Here are my answers to the excellent questions posed by my interviewer, Edmontonian Wendy Tomlinson of Cyrenity.
1. In an ideal world, how would population control be achieved? In an ideal world population control wouldn’t be needed. All other species control their own population instinctively, aware that excess numbers damage the whole ecosystem and therefore threaten their own survival, and intuitively adjust their birth rate to keep numbers in balance. We did the same for our first three million years on Earth, until about 30,000 years ago when we started to separate our culture from the rest of life’s, and lost this critical survival instinct.
I don’t know how we can get that instinct back. If we could, in an ideal world, we would voluntarily reduce our current birth rate by about 2/3, which would gradually reduce human numbers by about 1% per year, and we would keep that up for about two centuries until human numbers were back to the 300,000,000 or so that, based on scientists’ estimates, seems to be the ‘natural’ human population level that prevailed for hundreds of millennia. I believe the resultant improvement in quality of life would be so astonishing that no ‘control’ would be needed to keep numbers at that level. Maybe that means I’m an optimist about human nature.
2. What’s the one non-fiction book that everyone should read? If I absolutely have to pick just one, it would be Stephen J. Gould’s Full House. It’s aggravating, but worldview changing. It demonstrates scientifically that the appearance and evolution of life on Earth is (after each extinction) principally a random crap shoot, and that humans are not only not the pinnacle of evolution, but that we are not even especially remarkable. And since the likelihood of vertebrates (let alone humans) emerging from the primordial soup was about one in sixty million, and many of the alternatives might have been much more interesting and successful than how the experiment on Earth has turned out, it’s humbling as well.
########
TASKS:
1. In the interview, which non-fiction book does the writer choose as the one everyone should read?
2. Pick up the interview about population control and reading at the point where it stops, and write what comes next.
The records that come next have no connection to the interview.
########
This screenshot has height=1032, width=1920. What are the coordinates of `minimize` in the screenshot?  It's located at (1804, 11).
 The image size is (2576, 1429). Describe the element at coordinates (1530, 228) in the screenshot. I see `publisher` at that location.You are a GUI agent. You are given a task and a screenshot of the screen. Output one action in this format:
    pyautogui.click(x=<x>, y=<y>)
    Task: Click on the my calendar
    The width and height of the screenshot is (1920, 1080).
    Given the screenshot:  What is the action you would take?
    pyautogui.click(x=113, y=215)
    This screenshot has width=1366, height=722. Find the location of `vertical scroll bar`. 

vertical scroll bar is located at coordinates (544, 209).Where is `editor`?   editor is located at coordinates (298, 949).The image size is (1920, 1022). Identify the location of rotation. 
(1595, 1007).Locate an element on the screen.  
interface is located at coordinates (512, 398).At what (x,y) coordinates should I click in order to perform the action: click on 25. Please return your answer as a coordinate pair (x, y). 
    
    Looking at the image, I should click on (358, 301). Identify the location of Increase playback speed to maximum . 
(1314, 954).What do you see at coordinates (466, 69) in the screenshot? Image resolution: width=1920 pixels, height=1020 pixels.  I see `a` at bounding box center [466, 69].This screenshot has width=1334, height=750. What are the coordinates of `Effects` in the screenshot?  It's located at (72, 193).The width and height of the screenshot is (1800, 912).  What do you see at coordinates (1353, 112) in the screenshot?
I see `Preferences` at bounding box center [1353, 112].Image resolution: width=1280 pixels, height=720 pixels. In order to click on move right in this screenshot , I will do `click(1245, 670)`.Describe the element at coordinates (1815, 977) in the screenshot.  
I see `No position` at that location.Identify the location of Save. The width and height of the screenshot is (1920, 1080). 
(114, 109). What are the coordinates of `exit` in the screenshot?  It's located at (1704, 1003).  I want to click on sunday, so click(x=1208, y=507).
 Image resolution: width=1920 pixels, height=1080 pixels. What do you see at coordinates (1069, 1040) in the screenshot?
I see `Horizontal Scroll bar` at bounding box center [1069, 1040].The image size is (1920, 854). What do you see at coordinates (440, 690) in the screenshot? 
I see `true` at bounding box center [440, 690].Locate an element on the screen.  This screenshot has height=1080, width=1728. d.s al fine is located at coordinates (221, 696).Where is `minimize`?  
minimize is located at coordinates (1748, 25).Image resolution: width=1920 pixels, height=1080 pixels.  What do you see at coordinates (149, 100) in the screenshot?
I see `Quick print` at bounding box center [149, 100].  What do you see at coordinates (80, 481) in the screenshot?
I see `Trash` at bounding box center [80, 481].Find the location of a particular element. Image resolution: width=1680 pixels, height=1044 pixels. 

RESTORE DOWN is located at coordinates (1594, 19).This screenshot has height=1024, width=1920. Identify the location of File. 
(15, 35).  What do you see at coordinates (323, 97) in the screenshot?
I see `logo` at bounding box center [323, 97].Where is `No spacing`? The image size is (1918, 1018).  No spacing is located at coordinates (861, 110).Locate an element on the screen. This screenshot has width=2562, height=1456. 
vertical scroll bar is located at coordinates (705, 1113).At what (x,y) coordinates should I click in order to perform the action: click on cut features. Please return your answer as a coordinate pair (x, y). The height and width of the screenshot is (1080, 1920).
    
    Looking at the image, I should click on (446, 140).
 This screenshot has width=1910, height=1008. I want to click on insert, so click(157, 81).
########
ANSWER SET:
1. Stephen J. Gould's Full House.

2.
3. Are you a vegetarian? Why/why not? I’m an aspiring vegetarian, which is difficult when your family is not, and when work-related social occasions often don’t provide a vegetarian alternative. I’m getting a lot closer, and as more meat-alternatives come on the market I think I’ll get there.
My reasons for wanting to do so stem primarily from the way ‘food animals’ are treated, especially in today’s increasingly prevalent factory farms. The idea of keeping animals enslaved in cramped, unnatural, uncomfortable spaces all their lives just to feed humans is absolutely abhorrent to me. I also feel healthier when I eat vegetarian foods.
4. If you couldn’t live in Canada, where would you move to? The Netherlands, for reasons I explain here.
5. Are religious leaders (the Pope, the Dalai Lama) more helpful or harmful? All leaders (religious, political, business) who preach one set of answers to the exclusion of others are harmful. Good leaders don’t talk, they act. They show a better way to live, as Ghandi did, by personal example. They accept leadership roles humbly, reluctantly, briefly, to prevent power from corrupting them. They embody the consensus of those they lead, rather than trying to convert people.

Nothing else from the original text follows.